If you are not one of the latter then the chances are that you have not yet experienced the sense of adventure which makes the pursuit of wine's pleasures so appealing and rewarding. And encourages growers and winemakers to trial new grape varieties and to make new wines.
It was this growing sense of adventure that encouraged the Spence brothers to pioneer sauvignon blanc as a varietal in New Zealand, Dr Alan Limmer to plant syrah on the Gimblett Gravels and for us to embrace both, and the other new varieties, including pinot gris, that have followed.
The good news is that more new varieties are on the way, and it comes as no surprise that some of the earliest examples are from Gisborne, home of Riversun Nurseries, which propagates the biggest selection of grape varieties in the country.
Gisborne is also the home to some of our most adventurous grape growers, Delwyn and Doug Bell, who supply grapes to innovative Coopers Creek, and Eileen Voysey, wife of former Montana/Pernod Ricard winemaker Steve Voysey, who together produce wines under the Spade Oak and Heart of Gold labels.
The Bells' latest contribution to the Coopers' Creek range is Albarino, an aromatic white from Spain, where it grows in the wet northwestern region of Galicia - a perfect fit for the weather experienced over the spring and summer of 2011-12 in Gisborne.
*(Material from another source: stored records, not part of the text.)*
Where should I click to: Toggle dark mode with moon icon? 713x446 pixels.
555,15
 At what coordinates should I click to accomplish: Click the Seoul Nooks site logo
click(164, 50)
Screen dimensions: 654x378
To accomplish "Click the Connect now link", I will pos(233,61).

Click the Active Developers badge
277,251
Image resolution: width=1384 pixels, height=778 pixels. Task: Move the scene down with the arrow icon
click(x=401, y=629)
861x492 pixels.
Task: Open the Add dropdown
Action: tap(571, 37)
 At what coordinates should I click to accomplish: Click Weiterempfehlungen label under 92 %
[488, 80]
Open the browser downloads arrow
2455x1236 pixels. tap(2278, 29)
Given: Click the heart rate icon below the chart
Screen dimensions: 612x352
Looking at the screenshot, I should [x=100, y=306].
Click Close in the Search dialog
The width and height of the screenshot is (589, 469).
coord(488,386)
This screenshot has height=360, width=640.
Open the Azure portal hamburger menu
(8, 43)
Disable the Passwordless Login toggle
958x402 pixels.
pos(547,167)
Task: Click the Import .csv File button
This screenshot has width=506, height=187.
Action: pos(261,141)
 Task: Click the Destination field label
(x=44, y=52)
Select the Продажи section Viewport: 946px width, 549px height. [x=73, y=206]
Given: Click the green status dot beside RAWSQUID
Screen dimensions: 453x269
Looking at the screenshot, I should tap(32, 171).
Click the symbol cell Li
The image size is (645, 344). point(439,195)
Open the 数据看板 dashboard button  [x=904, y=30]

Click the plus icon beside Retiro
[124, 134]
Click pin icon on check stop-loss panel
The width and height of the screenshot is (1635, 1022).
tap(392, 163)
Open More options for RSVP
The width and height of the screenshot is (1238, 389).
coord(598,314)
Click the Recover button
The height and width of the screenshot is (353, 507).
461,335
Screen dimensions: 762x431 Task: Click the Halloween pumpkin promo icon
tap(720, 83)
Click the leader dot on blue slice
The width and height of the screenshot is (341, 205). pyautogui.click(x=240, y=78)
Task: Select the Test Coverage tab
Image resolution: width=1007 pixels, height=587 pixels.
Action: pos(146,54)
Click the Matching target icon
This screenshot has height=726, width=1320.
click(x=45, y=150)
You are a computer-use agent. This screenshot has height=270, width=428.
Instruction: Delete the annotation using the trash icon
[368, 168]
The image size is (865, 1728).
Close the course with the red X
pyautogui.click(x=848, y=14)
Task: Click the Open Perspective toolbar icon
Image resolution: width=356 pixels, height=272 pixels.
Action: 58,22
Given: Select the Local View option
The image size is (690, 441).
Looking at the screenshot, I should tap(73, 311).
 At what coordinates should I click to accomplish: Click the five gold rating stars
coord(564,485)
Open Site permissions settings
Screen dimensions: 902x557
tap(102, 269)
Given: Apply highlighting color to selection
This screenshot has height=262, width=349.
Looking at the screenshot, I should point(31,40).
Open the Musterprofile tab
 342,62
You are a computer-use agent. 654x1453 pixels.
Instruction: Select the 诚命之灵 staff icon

It has been likened, because of a distinctive peachy character, to viognier, or white traminer, the white form of gewurztraminer. Whichever, it has been hailed by American super-critic Robert Parker as Spain's great gift to the wine world.
Coopers' Creek, thanks again to the Bells, were also first off the block in New Zealand with arneis and with gruner veltliner, the aromatic Austrian white which is now being more widely planted.
The Voyseys' main aim is to find grape varieties which will do well in Gisborne. Also to produce from them either varietals or blends that will appeal.
Hence the unusual blend of syrah and tempranillo made under the Heart of Gold label by Steve, now chief winemaker for Indevin Gisborne, New Zealand's biggest contract producer; the Heart of Gold St Laurent, a distant relative of pinot noir first produced in New Zealand by Judge Rock in Central Otago; and the marsanne, tannat, petit maseng and other varieties that are still in the works.
The Voyseys' premium Spade Oak label also has a point of difference. Some of the wines are sealed with a new German glass stopper, but like Heart of Gold they are made only in very small quantities, and are best sourced direct.
Meantime, for the adventurous:
Heart of Gold 2009 Syrah Tempranillo, $28.95
An unusual and interesting, roughly 60-40 blend with spicy plums, berries, chocolate, cedar and pepper all marrying in what is an elegant mix. Worth more than just a passing acquaintance.
Heart of Gold 2009 Saint Laurent, $28.95
Aromas: Not unlike pinot noir. An appealing whiff of the country and of berries on the nose with sweet and spicy, juicy cherries and berries on the palate. Silky smooth and dangerously easy to drink.
Coopers Creek The Bellringer 2012 Gisborne Albarino, $20
At this money this lovely pure and punchy, peachy white with a generous twist of citrus is a must-try newcomer. No paella should be without it.